Plainly put, Paige Patterson was responsible, at least in part, for promoting Darrell Gilyard among us. I know that. Those who were around 30 years ago know that. And, I'm quite sure Patterson knows that now as then when he attempted to mentor an incurable huckster. But Patterson manned-up. He took responsibility even if it wasn't on our timeline. When Patterson was presented with the evidence he believed necessary to substantiate such serious claims against a gospel minister, he did not blink. He did not withdraw. He did not rationalize. He did not deny. He did not stick his head in the sand. And he did not cover-up! He acted and acted decisively.
Nor has Patterson promoted or recommended Darrell Gilyard among Southern Baptists since 1991.
Why, then, is it not commendable that Darrell Gilyard has been gone from us since 1991?4
And why do we not express gratitude rather than condemnation toward the principle person who confronted and decisively dealt with Darrell Gilyard--Paige Patterson?
Southern Baptists.
Almost 30 years have come and gone since 1991 when Patterson forced the issue of Darrell Gilyard, his deviant life, and his reckless conduct among Southern Baptists.
It's time.
It's time to stop tying Paige Patterson to Darrell Gilyard as if Patterson never dealt with the issue but covered it up.
And, to continue to do so, in my view, seems nothing short of sheer dishonesty.
1 At the time First Baptist Church ran approximately between 8-10,000!
2 Much has been obviously left out of the Gilyard narrative. Gilyard went on ministering in congregations outside the SBC ultimately serving time in prison. He now serves as pastor in a church affiliated with the National Baptist Convention, USA.
3Picture Source of Darrell Gilyard
4A minor exception to Darrell Gilyard's non-affiliation with Southern Baptists since 1991 exists and will be explored in Part 2
MORE IN THIS SERIES
Sexual Abuse, Darrell Gilyard and the Southern Baptist Convention: Interlude
Sexual Abuse, Darrell Gilyard and the Southern Baptist Convention Part 2
Great summary and excellent observations.
Posted by: David Pitman | 2020.01.28 at 07:16 PM
Excellent! This needed to be set forth by someone with your attention to detail and historical precision. I actually remember much of what you have recorded.

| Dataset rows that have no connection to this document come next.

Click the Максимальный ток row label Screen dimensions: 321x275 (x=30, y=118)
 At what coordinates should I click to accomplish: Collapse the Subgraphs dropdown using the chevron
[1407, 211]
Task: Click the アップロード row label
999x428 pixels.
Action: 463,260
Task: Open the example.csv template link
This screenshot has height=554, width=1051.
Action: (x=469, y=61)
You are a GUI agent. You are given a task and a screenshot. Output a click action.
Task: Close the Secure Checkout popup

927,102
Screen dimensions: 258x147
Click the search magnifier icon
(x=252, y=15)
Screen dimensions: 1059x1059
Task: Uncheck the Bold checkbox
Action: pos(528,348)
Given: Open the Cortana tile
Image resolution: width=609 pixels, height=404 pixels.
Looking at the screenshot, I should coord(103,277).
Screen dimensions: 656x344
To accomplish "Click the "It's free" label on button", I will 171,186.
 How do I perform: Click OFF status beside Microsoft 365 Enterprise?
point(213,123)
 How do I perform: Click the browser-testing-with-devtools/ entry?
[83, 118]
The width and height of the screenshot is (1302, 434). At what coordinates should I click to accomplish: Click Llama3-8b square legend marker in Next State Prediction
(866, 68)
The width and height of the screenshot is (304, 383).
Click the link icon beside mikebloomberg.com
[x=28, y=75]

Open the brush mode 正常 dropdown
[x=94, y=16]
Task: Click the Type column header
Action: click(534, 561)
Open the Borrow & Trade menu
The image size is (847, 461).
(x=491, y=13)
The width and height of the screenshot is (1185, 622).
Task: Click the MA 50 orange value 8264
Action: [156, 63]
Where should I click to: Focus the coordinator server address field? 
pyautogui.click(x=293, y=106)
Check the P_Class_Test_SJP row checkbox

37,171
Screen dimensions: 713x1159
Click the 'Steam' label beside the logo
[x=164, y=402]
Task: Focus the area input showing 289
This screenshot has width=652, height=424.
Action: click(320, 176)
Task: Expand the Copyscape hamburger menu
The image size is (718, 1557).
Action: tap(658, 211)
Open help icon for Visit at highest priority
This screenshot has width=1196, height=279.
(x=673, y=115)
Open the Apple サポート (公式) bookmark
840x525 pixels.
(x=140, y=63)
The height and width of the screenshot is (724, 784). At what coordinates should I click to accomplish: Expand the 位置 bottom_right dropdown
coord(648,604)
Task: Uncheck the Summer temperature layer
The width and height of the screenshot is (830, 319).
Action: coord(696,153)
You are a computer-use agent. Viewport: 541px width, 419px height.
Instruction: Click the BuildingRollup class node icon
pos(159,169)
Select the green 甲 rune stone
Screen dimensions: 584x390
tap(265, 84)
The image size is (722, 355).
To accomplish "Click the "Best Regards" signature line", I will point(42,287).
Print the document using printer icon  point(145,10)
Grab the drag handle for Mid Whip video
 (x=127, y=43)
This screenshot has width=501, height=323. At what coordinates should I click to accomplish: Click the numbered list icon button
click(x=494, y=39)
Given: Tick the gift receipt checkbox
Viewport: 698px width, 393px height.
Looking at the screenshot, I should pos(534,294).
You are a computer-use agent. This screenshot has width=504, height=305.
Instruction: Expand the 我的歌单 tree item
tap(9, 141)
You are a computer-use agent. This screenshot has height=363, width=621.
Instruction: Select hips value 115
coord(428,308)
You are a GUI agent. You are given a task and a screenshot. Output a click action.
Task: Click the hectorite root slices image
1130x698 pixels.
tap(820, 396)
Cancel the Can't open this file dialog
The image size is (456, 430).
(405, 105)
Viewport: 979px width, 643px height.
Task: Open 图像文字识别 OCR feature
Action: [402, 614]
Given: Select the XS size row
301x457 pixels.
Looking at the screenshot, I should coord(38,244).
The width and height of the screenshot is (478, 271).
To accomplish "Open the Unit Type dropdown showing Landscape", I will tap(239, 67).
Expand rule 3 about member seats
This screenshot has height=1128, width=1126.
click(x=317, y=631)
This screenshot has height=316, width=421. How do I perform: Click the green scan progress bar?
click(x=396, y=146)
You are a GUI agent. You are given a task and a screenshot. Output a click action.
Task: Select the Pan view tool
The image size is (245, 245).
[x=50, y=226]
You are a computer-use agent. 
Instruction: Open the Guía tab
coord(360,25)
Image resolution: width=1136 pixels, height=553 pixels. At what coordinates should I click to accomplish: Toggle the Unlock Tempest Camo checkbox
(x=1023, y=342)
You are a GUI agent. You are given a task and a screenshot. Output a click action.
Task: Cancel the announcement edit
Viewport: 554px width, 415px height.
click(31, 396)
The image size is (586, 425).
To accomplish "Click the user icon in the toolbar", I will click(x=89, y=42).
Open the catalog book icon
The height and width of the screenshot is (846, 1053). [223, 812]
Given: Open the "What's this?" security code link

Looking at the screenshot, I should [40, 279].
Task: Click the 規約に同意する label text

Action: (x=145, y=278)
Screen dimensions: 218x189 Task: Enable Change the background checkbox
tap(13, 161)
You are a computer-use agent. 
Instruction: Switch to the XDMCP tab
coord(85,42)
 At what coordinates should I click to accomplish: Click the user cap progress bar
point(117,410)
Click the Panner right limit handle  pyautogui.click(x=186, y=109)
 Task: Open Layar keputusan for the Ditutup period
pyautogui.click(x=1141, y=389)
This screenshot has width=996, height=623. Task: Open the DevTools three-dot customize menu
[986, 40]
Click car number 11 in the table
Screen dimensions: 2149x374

It is worth noting that the time in which these things transpired, Dr. Patterson was busier than most could begin to comprehend much less emulate. He was attacked viciously and relentlessly because of his leadership in the Resurgence. And yet, he gave the necessary time to mentor Darrell when he seemed legitimate and to tackle the difficult task of dealing strongly with him when his sins were confirmed by evidence.
We are your debtors.
Posted by: Ronnie W Rogers | 2020.01.28 at 08:02 PM
Perhaps no one knew the rest of the story about Dr. Patterson.
Or, maybe people like associating Dr.Patterson with something sordid than noble.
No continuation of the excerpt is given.